Checkmk agent plugin for monitoring Ceph clusters.
Provides 7 services from a single agent plugin:
| Service | Monitors | Thresholds |
|---|---|---|
| Ceph Health | Overall HEALTH_OK/WARN/ERR with detail per check | State-based |
| Ceph OSD Status | OSDs up/in, alerts on down/out | State-based |
| Ceph OSD Latency | Worst-case commit/apply latency, per-OSD graphs | Configurable (default 50/100 ms) |
| Ceph Scrub | Overdue scrub/deep-scrub PG counts, scrub activity | Configurable (default 10/50 PGs) |
| Ceph Pool Usage | Cluster capacity %, per-pool usage graphs | Configurable (default 80/90%) |
| Ceph PG Status | PG state distribution, non-clean PG alerting | State-based |
| Ceph I/O | Client read/write throughput and IOPS (bidirectional graphs) | Info only |
Per-instance metrics (per-OSD latency, per-pool usage) are yielded dynamically and auto-graphed by Checkmk. Aggregate graphs are provided for cluster I/O, scrub backlog, and capacity.

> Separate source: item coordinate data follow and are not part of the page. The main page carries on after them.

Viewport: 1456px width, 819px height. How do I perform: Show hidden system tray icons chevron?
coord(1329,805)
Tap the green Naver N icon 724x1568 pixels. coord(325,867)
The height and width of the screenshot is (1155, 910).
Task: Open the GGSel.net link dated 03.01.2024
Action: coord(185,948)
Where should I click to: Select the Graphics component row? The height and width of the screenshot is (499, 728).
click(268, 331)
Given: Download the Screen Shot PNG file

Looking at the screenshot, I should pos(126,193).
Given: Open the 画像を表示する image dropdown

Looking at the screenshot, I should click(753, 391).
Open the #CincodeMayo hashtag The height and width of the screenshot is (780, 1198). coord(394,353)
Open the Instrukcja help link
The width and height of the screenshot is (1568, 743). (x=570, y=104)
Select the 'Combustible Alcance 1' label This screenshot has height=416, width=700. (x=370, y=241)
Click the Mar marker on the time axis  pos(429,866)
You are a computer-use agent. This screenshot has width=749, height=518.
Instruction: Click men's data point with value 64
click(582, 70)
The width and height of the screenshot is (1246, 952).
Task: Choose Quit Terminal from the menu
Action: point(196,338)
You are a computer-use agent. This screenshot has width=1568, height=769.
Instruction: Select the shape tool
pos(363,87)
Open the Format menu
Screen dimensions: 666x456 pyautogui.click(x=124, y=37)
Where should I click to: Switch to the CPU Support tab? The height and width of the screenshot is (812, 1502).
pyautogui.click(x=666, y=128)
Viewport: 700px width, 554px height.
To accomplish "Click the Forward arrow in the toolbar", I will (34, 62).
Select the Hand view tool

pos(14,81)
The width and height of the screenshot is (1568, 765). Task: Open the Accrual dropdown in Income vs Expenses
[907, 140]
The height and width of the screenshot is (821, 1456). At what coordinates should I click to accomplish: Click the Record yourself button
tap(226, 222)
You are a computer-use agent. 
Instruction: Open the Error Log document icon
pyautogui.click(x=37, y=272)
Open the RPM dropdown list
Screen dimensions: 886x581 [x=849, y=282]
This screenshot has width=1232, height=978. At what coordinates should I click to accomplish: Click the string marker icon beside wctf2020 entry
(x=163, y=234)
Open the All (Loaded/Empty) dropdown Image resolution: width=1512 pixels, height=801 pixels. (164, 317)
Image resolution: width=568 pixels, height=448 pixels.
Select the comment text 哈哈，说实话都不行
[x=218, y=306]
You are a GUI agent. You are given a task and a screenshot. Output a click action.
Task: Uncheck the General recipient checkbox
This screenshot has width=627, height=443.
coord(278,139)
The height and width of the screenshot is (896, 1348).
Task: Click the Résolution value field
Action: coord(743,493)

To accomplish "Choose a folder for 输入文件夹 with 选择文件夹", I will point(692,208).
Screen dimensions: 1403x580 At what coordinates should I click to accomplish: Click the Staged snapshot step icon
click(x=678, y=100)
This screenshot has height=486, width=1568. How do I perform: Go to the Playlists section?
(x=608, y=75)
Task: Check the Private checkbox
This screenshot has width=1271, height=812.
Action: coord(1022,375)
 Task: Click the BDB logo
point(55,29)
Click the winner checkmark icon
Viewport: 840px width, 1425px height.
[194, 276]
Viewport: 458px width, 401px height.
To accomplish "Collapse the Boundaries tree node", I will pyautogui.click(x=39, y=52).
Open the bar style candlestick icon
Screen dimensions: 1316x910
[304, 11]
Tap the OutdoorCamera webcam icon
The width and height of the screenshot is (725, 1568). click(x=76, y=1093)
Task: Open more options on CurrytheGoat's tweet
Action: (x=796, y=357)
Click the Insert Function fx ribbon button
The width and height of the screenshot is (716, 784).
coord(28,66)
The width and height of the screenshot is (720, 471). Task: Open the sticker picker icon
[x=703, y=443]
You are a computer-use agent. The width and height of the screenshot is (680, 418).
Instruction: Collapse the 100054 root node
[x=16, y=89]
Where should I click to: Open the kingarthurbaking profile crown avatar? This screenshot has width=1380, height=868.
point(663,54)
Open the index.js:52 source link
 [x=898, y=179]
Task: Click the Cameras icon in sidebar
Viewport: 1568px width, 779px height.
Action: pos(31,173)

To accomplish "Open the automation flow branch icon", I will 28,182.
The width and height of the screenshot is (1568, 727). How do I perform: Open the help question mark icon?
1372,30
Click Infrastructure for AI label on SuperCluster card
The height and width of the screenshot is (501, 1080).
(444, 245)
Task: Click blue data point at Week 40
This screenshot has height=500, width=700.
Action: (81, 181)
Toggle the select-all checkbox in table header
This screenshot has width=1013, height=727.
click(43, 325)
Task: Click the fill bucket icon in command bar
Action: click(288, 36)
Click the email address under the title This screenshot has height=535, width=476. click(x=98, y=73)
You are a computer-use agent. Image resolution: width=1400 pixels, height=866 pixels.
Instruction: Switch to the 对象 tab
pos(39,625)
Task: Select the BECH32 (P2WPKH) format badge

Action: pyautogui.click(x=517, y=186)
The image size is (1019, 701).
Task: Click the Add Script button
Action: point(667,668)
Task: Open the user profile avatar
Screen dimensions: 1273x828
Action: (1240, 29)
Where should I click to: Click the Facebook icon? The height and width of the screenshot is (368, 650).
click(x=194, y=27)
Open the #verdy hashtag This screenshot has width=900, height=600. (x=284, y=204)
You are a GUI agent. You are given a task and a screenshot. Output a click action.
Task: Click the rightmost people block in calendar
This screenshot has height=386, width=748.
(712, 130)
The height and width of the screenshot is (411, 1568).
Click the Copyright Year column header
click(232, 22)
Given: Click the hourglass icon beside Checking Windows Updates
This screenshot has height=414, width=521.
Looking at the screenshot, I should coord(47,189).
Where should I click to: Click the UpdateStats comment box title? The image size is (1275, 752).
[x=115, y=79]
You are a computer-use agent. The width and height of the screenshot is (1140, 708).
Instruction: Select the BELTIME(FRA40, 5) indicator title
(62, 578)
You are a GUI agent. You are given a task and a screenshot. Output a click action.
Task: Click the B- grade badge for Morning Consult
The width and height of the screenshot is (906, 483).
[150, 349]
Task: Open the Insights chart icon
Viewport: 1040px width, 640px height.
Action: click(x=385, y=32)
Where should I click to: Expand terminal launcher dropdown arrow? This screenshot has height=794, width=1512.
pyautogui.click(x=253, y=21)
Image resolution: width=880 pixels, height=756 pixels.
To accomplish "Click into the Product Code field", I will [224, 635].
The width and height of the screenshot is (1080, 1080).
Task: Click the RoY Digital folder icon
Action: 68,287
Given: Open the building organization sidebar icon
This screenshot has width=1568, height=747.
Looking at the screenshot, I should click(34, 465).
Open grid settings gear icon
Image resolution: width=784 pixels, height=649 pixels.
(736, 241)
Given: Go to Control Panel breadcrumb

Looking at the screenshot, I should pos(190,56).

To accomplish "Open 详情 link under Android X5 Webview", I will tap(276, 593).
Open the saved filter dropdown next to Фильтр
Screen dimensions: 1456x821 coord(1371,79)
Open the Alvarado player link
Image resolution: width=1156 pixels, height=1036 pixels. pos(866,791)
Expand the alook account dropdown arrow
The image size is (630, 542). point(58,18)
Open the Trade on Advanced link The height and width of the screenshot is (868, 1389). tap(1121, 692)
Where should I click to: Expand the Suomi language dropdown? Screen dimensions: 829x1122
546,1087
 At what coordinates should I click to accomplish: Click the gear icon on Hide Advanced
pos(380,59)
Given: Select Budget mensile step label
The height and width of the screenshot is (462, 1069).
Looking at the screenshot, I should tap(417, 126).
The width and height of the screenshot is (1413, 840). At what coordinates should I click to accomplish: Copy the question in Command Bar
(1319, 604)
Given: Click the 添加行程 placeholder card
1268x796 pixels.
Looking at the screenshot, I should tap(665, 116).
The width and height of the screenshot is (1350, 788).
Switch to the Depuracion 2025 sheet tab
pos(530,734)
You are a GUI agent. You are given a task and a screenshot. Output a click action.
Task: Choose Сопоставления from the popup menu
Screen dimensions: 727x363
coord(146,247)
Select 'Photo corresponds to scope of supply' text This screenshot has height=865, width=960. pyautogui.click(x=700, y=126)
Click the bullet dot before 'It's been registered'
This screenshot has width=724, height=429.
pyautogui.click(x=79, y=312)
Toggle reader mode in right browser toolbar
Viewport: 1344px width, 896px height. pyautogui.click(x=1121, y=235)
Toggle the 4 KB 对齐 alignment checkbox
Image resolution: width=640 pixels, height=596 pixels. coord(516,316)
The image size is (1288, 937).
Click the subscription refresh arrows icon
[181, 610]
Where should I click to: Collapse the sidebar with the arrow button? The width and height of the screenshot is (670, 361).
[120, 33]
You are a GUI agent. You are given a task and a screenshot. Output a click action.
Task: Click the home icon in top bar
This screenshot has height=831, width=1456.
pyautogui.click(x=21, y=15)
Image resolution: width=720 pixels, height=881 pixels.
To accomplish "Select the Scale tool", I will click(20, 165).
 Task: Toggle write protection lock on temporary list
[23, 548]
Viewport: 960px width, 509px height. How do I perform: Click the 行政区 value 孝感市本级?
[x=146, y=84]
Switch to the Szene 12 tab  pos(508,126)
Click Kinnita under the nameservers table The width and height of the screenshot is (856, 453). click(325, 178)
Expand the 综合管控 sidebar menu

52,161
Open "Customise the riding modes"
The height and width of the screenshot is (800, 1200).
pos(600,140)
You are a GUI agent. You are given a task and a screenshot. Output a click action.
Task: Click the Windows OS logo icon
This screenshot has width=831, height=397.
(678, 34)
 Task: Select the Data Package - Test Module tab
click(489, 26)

- Checkmk 2.3.0p1 or later
- Agent host must have
cephCLI access (typically a mon node)
Download the latest .mkp file from the
Releases page and
install it:
mkp install oposs_ceph-<version>.mkpCopy the plugin files into your Checkmk site:
local/lib/python3/cmk_addons/plugins/oposs_ceph/
├── agent_based/
│ └── oposs_ceph.py
├── graphing/
│ └── oposs_ceph.py
└── rulesets/
└── oposs_ceph.py
local/lib/python3/cmk/base/cee/plugins/bakery/
└── oposs_ceph.py
local/share/check_mk/agents/plugins/
└── oposs_ceph
Enable the "Ceph Monitoring (Linux)" agent bakery rule to automatically deploy the agent plugin to hosts. The collection interval is configurable (default 60s).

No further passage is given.